Между числом и словом (Майоренгоф, Рижское взморье, 1923, январь)
Три чайки молча плавали в прозрачном воздухе, описывая странные полузнакомые фигуры. Пляж был невыносимо бел после тихого ночного снегопада, и только две цепочки синеватых следов тянулись рядом, накладываясь и пересекаясь. Люди шли навстречу друг другу, тихие и задумчивые, постояли, обменялись впечатлениями и побрели дальше, каждый по своим несуществующим делам.
Облупившиеся купальни терпеливо настроились ждать лета, заколоченные черным горбылем.
Скучно было в Майоренгофе, скучно и пусто.
Лишь на главной (единственной) улице городка наблюдалось какое-то оживление. Дремали на козлах два извозчика в необъятных собачьих дохах и цилиндрах, шелковых когда-то. Компания совершенно латышских цыган, скромно одетых и разговаривающих хоть и по-своему, но вполголоса, выходила из винного подвальчика. На каждом крылечке сидели кошки, важные, толстые и солидные. Я уже обращал внимание на то, что кошек хозяева-латыши из принципа не кормят, но мышиная охота здесь богатейшая.
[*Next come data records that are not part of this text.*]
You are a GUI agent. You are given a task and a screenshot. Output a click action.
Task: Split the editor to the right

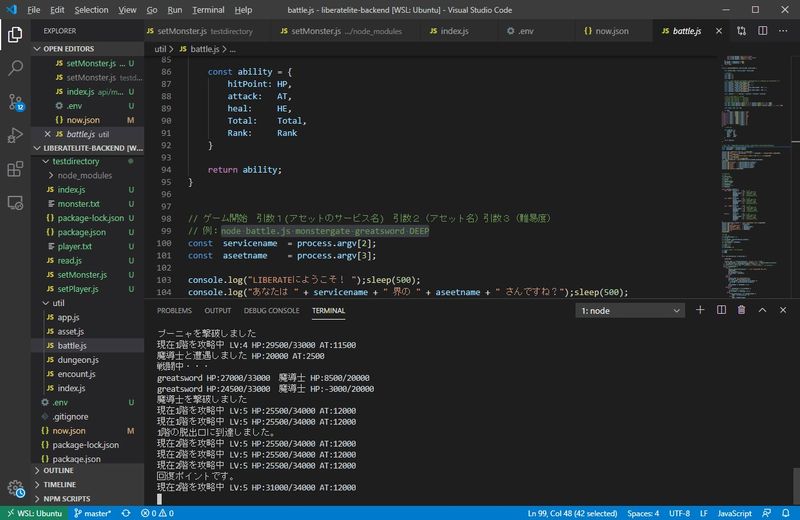pos(761,31)
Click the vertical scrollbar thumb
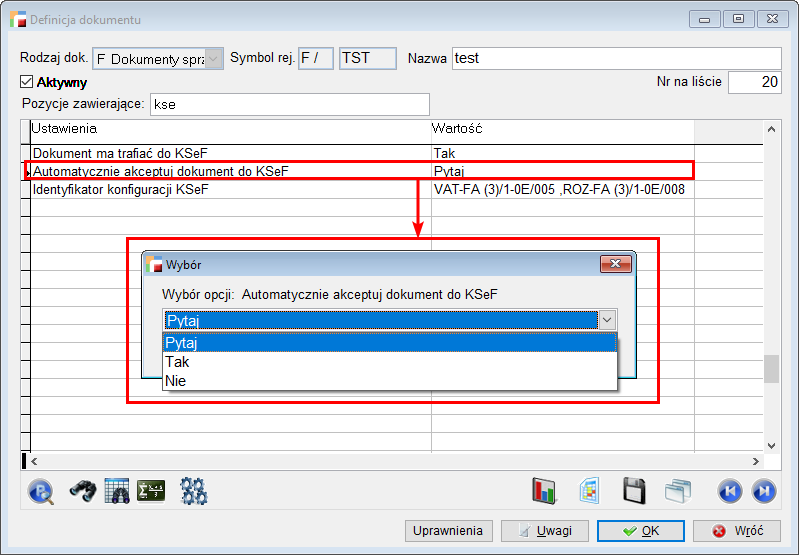 771,368
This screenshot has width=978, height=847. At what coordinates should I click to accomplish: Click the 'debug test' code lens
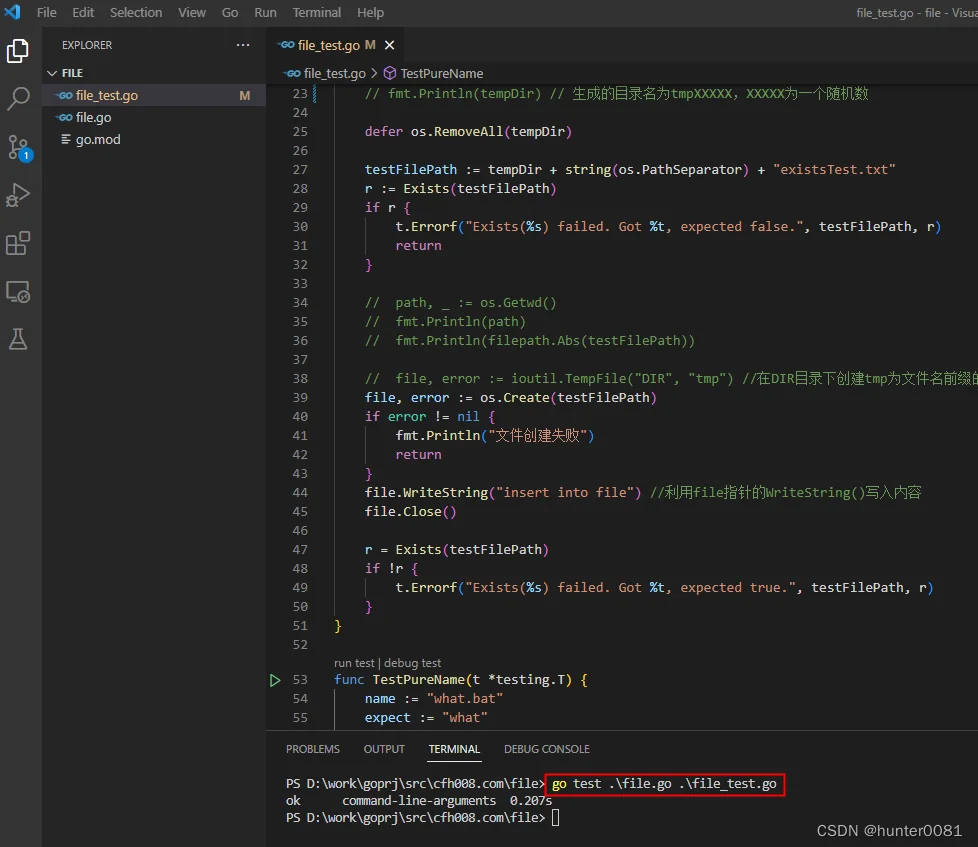412,663

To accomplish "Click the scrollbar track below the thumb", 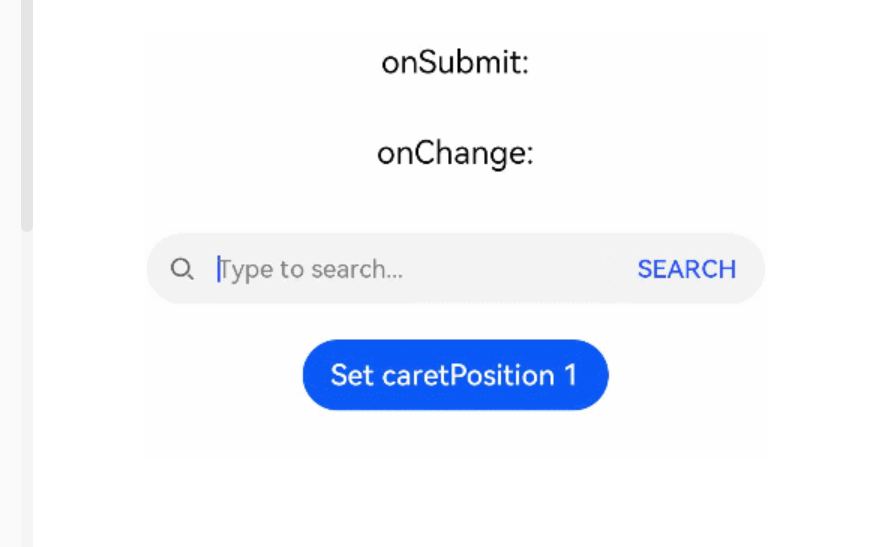I will [27, 390].
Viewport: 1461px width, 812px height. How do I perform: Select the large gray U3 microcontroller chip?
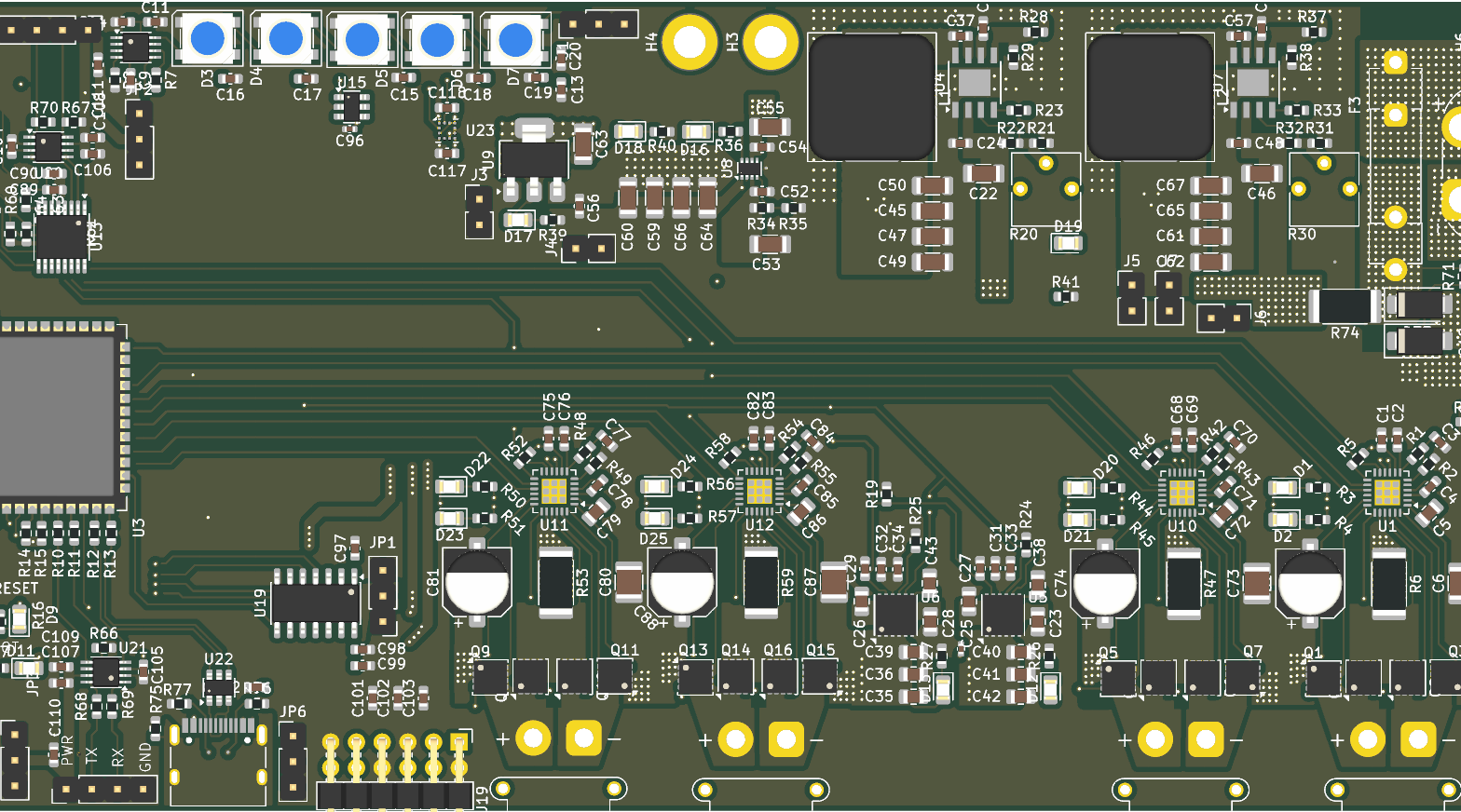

Редкие встречные на меня в тщательно скрываемом изумлении и как бы невзначай оглядывались. Все они были белые, голубоватые, зимние, а я — почти черный. При белых выгоревших волосах.
Вход в алюс-бар, как и положено было, запечатали легким заклятием, и я прошел через него, как через краткий порыв встречного ветра. Открывшаяся взору картина меня восхитила.
Войди сюда невзначай посторонний человек, он не удержался бы от восклицания, увидев, как сухонький раввин, одобрительно ворча по-немецки, с азартом обгладывает свиные ножки. Ах, подумал бы он тоже по-немецки, майне либер херрен, как многое изменилось в несчастной Германии без кайзера!..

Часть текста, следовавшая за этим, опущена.